By Kimberly S. Johnson And Maxwell Murphy 

Finance chiefs grappling with rising health-care costs face a new dilemma: how to avoid paying hefty taxes on generous employee health-care plans.

The Affordable Care Act calls for an excise tax on high-cost health plans, starting in 2018. The tax is meant to help fund insurance for previously uncovered Americans through the new health law.

The levy, often called the "Cadillac tax," is 40% a year on the amount by which employer-sponsored plans exceed government-set thresholds.

These cost thresholds begin at $10,200 for individual coverage and $27,500 for family coverage. The cost is the total amount both the employer and employee pay in premiums.

The tax is expected to generate $5 billion in revenue in 2018, then $34 billion by 2024 as more plans reach the thresholds, according to the Congressional Budget Office.

Waste-management company Action Environmental Group, based in Teaneck, N.J., could face a $400,000 bill from the government for triggering the tax, based on coverage it provides for 350 of its employees and their families.

"To me it's a penalty for giving our employees a generous benefits package," said Chief Financial Officer Brian Giambagno.

The private-equity-backed company, which has roughly $260 million a year in revenue, and operates in New York and New Jersey, hired a consultant last year to look at its health-care costs and estimate how much tax it would have to pay.

Action Environmental briefly considered doing away with employee health coverage altogether to save money. "I'd be lying if I said we haven't had that discussion," said Mr. Giambagno.

So far this year, executives of 13 publicly traded companies, including CVS Health Corp., have discussed the Cadillac tax in conference calls and investor presentations, compared with eight companies during all of 2014, according to a Wall Street Journal review of FactSet transcripts. Benefits providers such as Aetna Inc., Wageworks Inc., Towers Watson and CVS Health are among the companies that have discussed how the tax would affect overall business strategy.

"Employers will do what they need to do to stay under that threshold," said Larry Merlo, chief executive of CVS Health, at an investor conference last week

According to a March survey of 562 human-resources and benefits officials representing U.S. companies, just 23% said they wouldn't hit the excise threshold because their companies don't have high-cost plans. A mere 2.5% said that they would pay the tax. About 34% said in March that they were taking action or had taken action to avoid it.

That compares to 24.5% of 624 respondents surveyed in 2014.

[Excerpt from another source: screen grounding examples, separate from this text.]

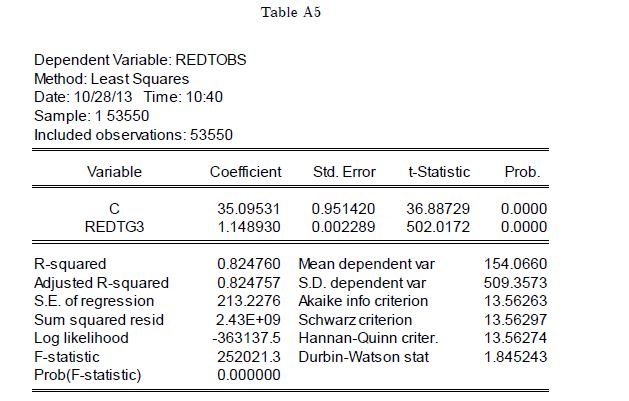Select the Method: Least Squares text
Screen dimensions: 629x401
[111, 78]
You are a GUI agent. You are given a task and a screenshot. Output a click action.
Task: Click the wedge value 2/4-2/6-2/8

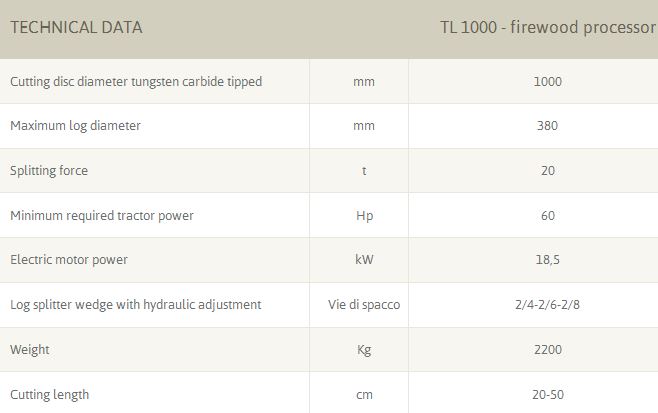pos(547,305)
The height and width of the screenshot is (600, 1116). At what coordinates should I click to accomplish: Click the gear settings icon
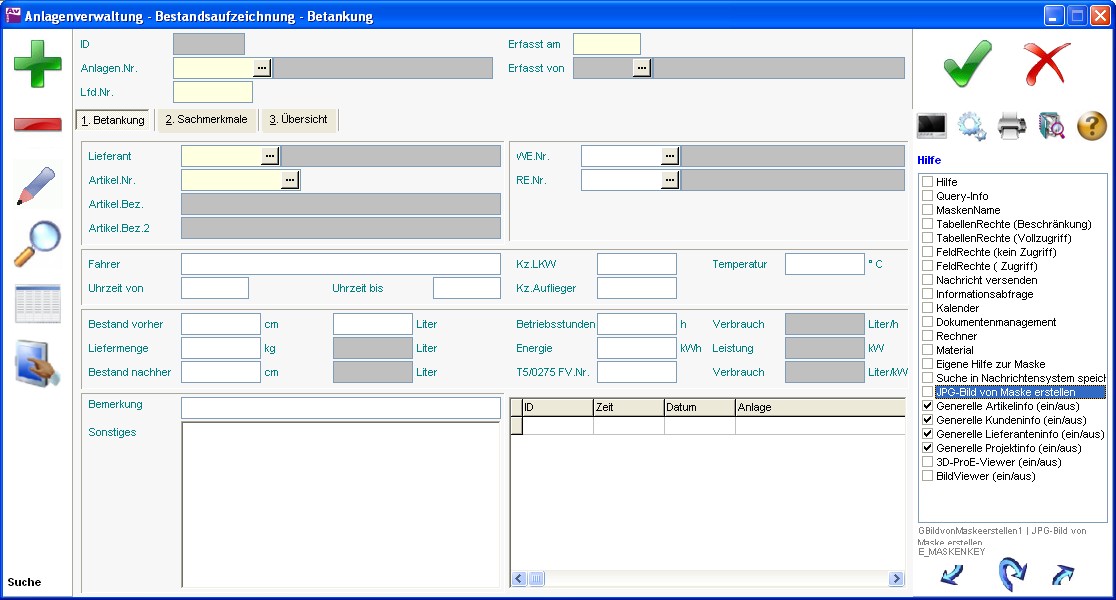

Businesses likely will shift to lower-cost insurance plans to avoid the levy, the Congressional Budget Office says. Some already are moving in that direction to stem health-care costs, which have risen by an average of 7% a year over the past 15 years, according to benefits consultant Mercer.

To avoid the tax, or lessen its bite, many companies intend to move to high-deductible health plans that require their employees to cover significantly more expenses out of pocket before insurance coverage kicks in.

At Medicines Co., a biopharmaceutical company whose drugs treat acute illnesses, executives are analyzing how to avoid or minimize the Cadillac tax. The Parsippany, N.J., company used to pay 100% of employee premiums, but now pays 80% to 90% of the costs, said Glenn Sblendorio, its CFO.

In recent years, Medicines has raised employee contributions to its health plans to deal with rising costs. But while reducing the employer-paid portion of the coverage saves money, it won't help the company circumvent the coming excise tax on employers because the tax is based on the full cost of the plan, not just the employer contribution.

"Our company develops ways to prevent people from dying," said Mr. Sblendorio. He said that would make it hard to cut health benefits, adding: "We're probably going to bite the bullet" and pay the excise tax.

The 'Cadillac tax' could be changed, delayed or eliminated. Most congressional Republicans and many Democrats oppose it, and some presidential hopefuls have said they would do away with the whole health-care law.

CFOs, however, say they must plan for the Cadillac tax in its current form. Cisco Systems Inc. doesn't want to trigger the tax based on the roughly 33,000 U.S. employees it covers. The networking-gear maker, based in San Jose, Calif., offers its workers a plan with a high deductible in addition to its standard plan, said CFO Kelly Kramer.

About 30% of workers switched to the high-deductible option, she said, and they received a stipend for their health-savings accounts to offset the larger deductibles.

Instead of passing costs on to employees, some companies might simply raise the price of their products and services, passing the costs on to their customers.

Many companies would save money if they simply dropped their employer-sponsored health insurance, leaving employees to buy coverage from the new individual health-insurance exchanges.

But companies with 50 or more full-time workers are required to provide employee coverage under the law, or face annualized federal penalties of $2,000 for each full-time worker after the first 30. And, because many companies need to attract and retain talented employees, their executives rule out the idea of dropping employee health-insurance coverage.

The average company providing health-care coverage pays for 72% of insurance expenses, according to a survey released last week by audit firm Grant Thornton LLP and nonprofit research group Financial Executives Research Foundation Inc.

Emily Chasan contributed to this article.